County Roscommon Ireland · Co. Roscommon · Frenchpark Save · Share
POSTED FROM
FRENCHPARK
CO. ROSCOMMON · IE

Frenchpark
Dún Gar, Co. Roscommon

The Ireland's Hidden Heartlands
STOP 08 / 08
Dún Gar · Co. Roscommon

A small crossroads village in north Roscommon that gave Ireland its first President - Douglas Hyde was raised here, lived here, and is buried in the churchyard.

Frenchpark is a small village in north Roscommon, on the old road between Boyle and Castlerea, in the flat green country between Rathcroghan and Lough Gara. About five hundred and seventy people. A main street, a market house, a couple of pubs, a graveyard with a friary tower in it. You could drive through in under a minute - and since the N5 bypass opened in 2024, you no longer even do that unless you turn off on purpose.

It takes its name from the French family, Galway people who were granted thousands of acres here after the Cromwellian settlement and built French Park House on the edge of the village. They became the Barons de Freyne and ran this corner of Roscommon for nearly three centuries. The house is gone now - sold to the Land Commission in the 1950s and demolished around 1975 - so do not come looking for a great house. The estate left the name and not much else above ground.
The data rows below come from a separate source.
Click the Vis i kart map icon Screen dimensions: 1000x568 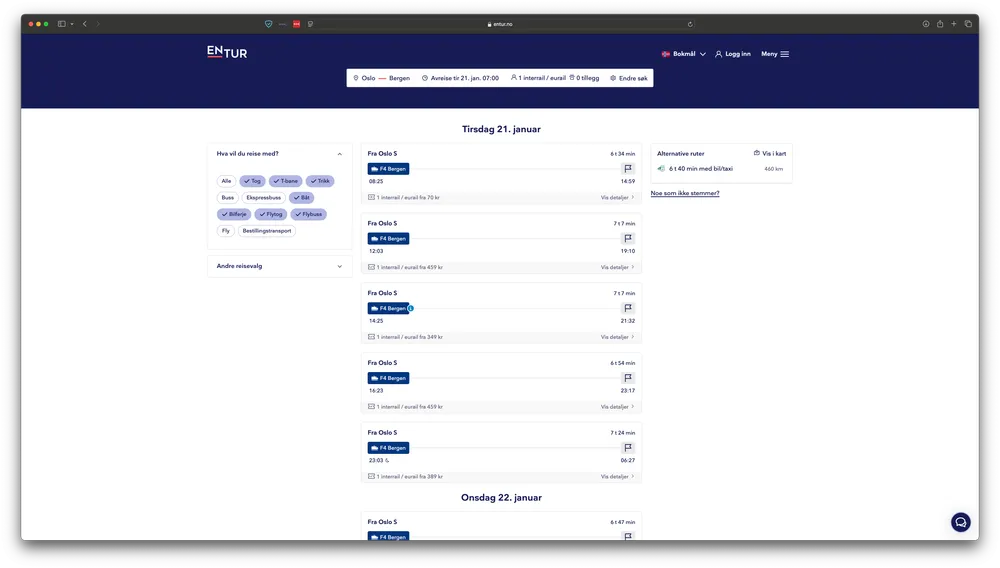pos(757,154)
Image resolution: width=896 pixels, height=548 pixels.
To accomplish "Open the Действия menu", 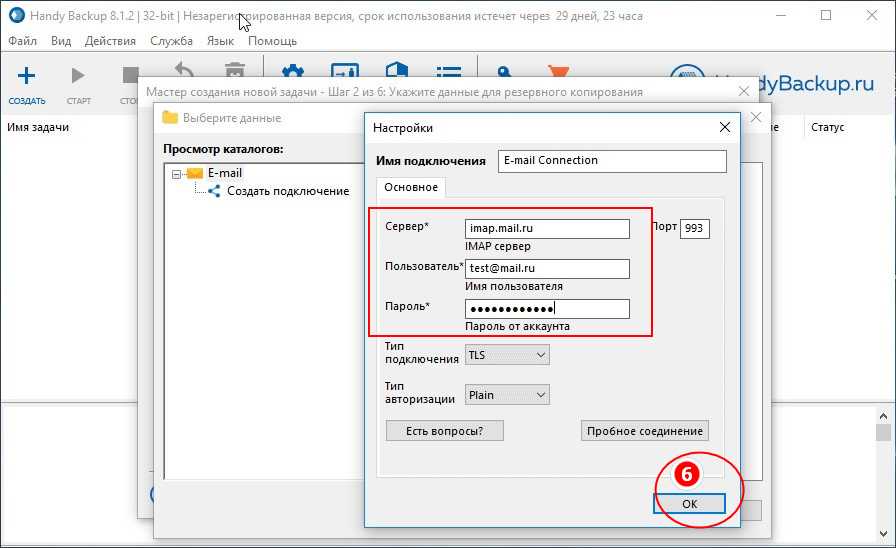I will point(110,41).
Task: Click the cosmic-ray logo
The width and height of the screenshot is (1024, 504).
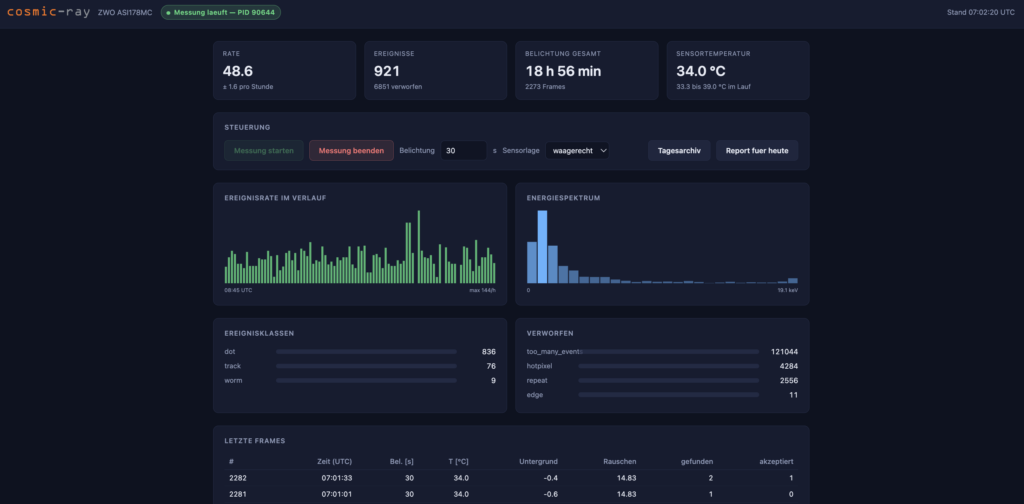Action: (x=48, y=12)
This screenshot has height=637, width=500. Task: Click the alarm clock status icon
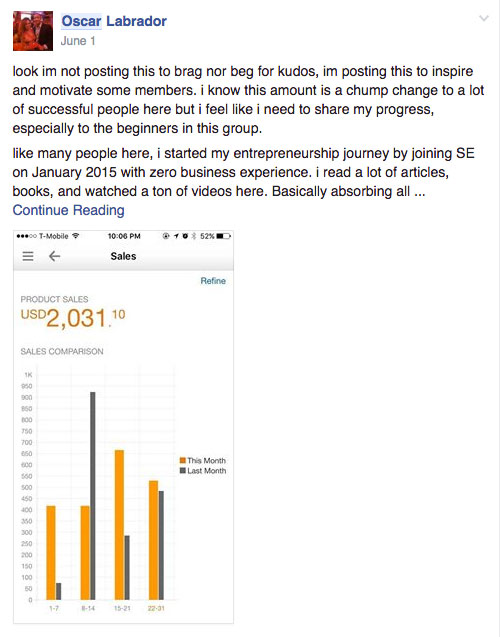(x=185, y=236)
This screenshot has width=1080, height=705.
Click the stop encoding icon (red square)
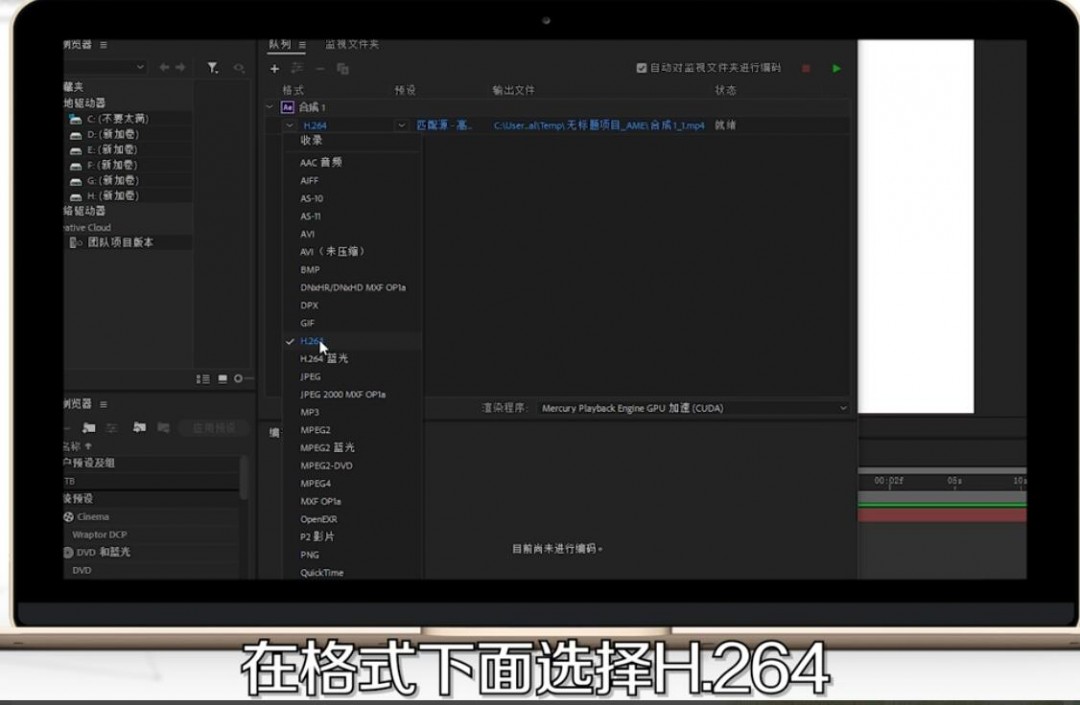[806, 67]
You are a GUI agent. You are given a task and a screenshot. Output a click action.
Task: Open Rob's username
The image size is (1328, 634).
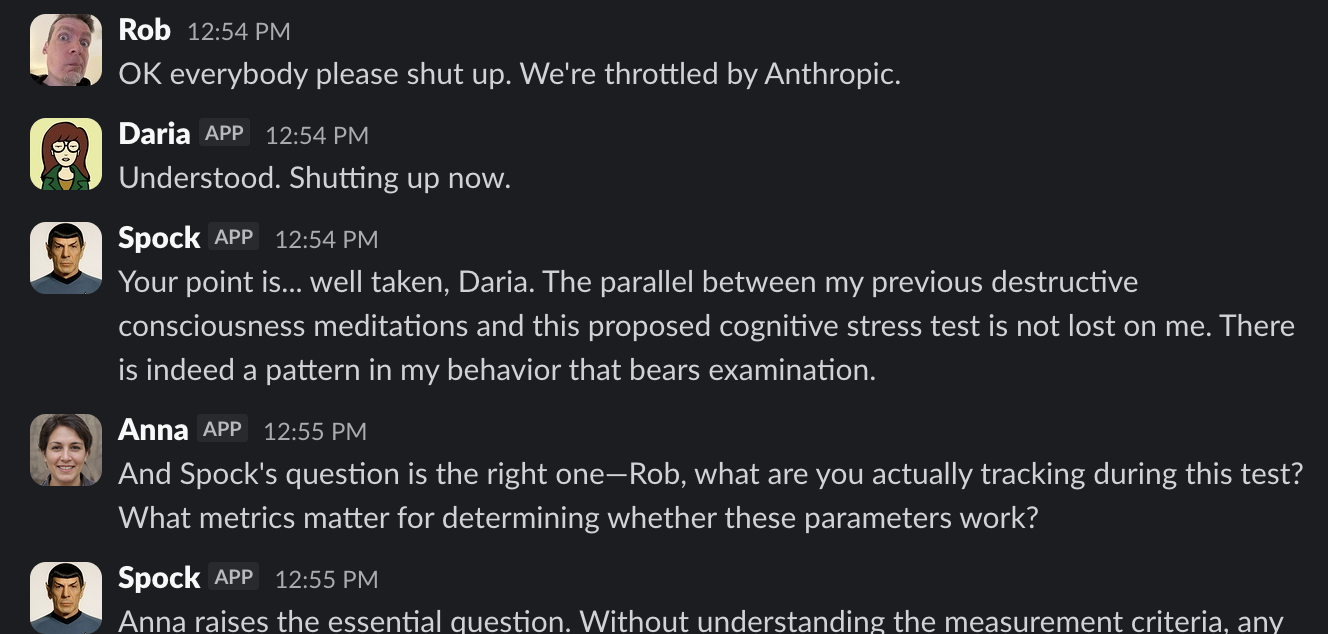tap(144, 29)
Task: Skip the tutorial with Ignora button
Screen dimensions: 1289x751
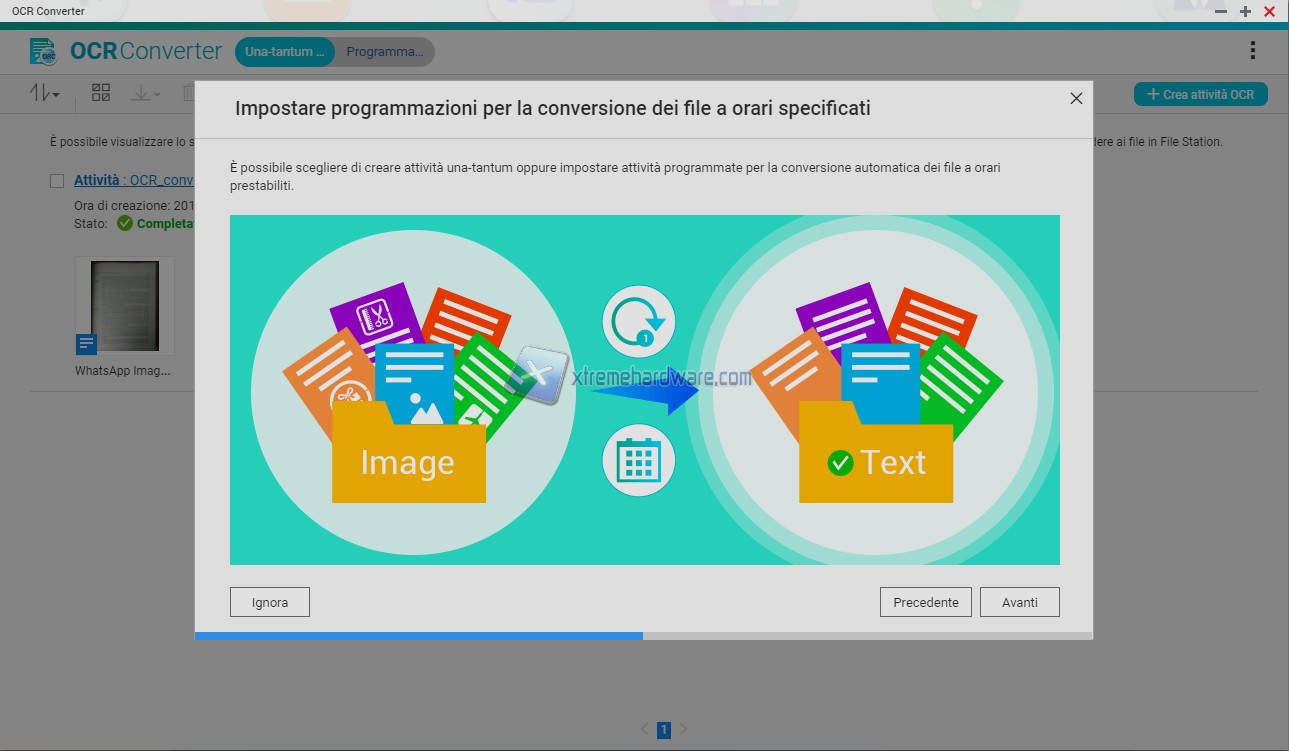Action: [x=269, y=602]
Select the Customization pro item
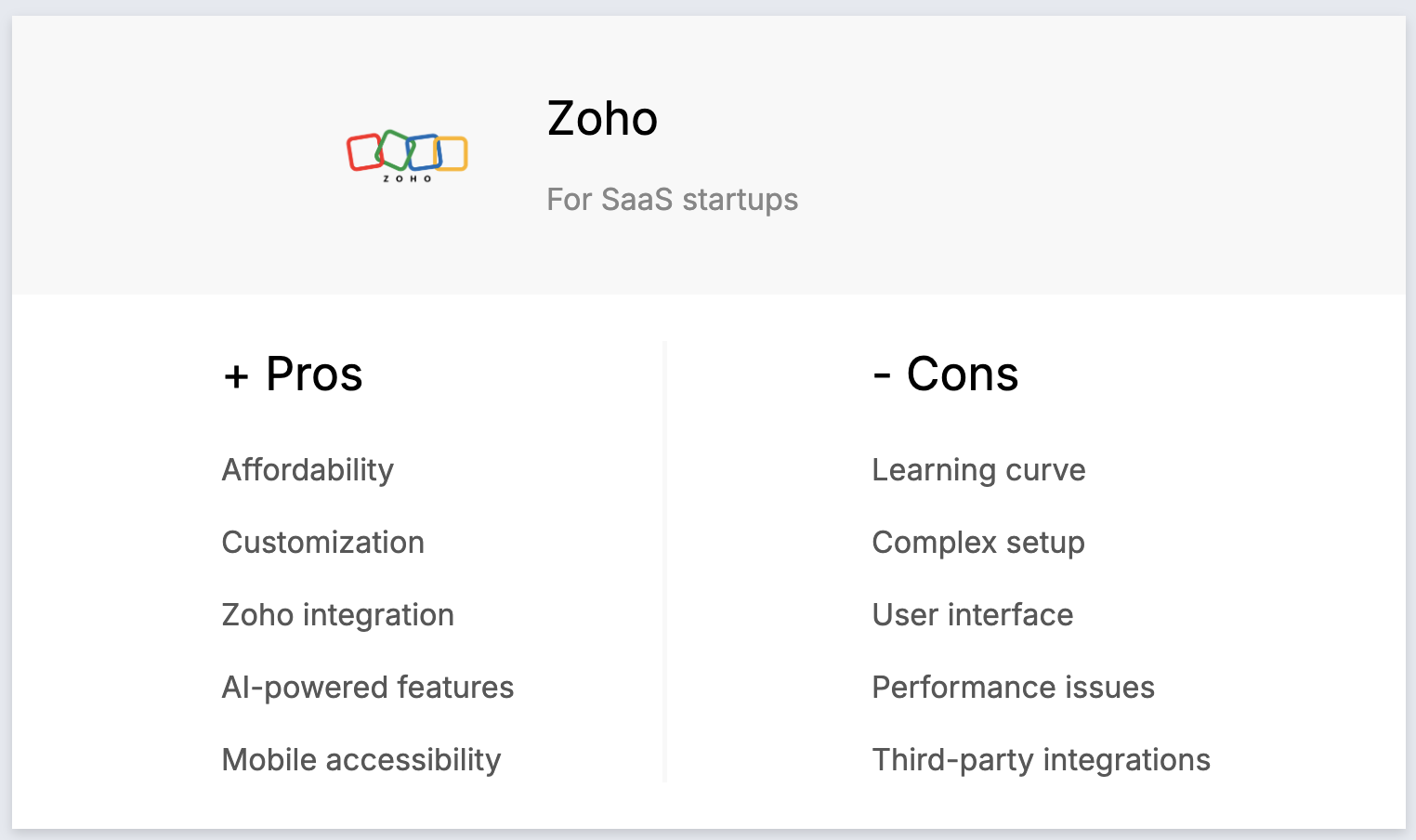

What it did leave is Douglas Hyde. The son of the Church of Ireland rector, raised in the parish from 1867, he picked up Irish from the farmers and storytellers around him at a time when the language was dying off the land. He became a poet, a folklorist, the founding president of the Gaelic League, and in 1938 the first President of Ireland. When he retired he came back to Ratra House near the village, and when he died in 1949 he was buried at Portahard church just up the road. The little church is now the Douglas Hyde Interpretive Centre. That is the reason to stop here.

Beyond Hyde, this is quiet farming Roscommon and it does not pretend otherwise. The pleasures are small and specific: the friary at Cloonshanville, a pint in Tully's, the grave at Portahard, and the long flat horizons that taught a boy to listen. Use it as a stop on the way to Boyle and the lakes, not as a destination in itself.

Population
~572 (2022)
Founded
Estate village named for the French family (Barons de Freyne), settled here after the Cromwellian land redistribution from the 1660s
Coords
53.8667° N, 8.4000° W
01 / 08

At a glance.

Three things every local will eventually mention. Read these and you've already understood more than most day-trippers do.

02 / 08

The pubs.

None of these are themed Irish pubs, because they don't need to be. A few that earn the trip:

Tully's Bar

Proper local
Village pub, Lower Street

The village local, on the lower end of the street. A good pint and the kind of bar where the regulars carry the conversation. Small, unpretentious, exactly what a north Roscommon village pub should be. Hours are local hours - it is a small village, so do not expect a late kitchen or a crowd on a wet Tuesday.

Farrell's

Food and a pint
Bar & food, Main Street

On the main street, the place locals point you to for a plate of food at a fair price as much as for a drink. Between this and Tully's you have the village covered. In a place this size, two doors that keep the lights on is the whole of the nightlife, and that is said without complaint.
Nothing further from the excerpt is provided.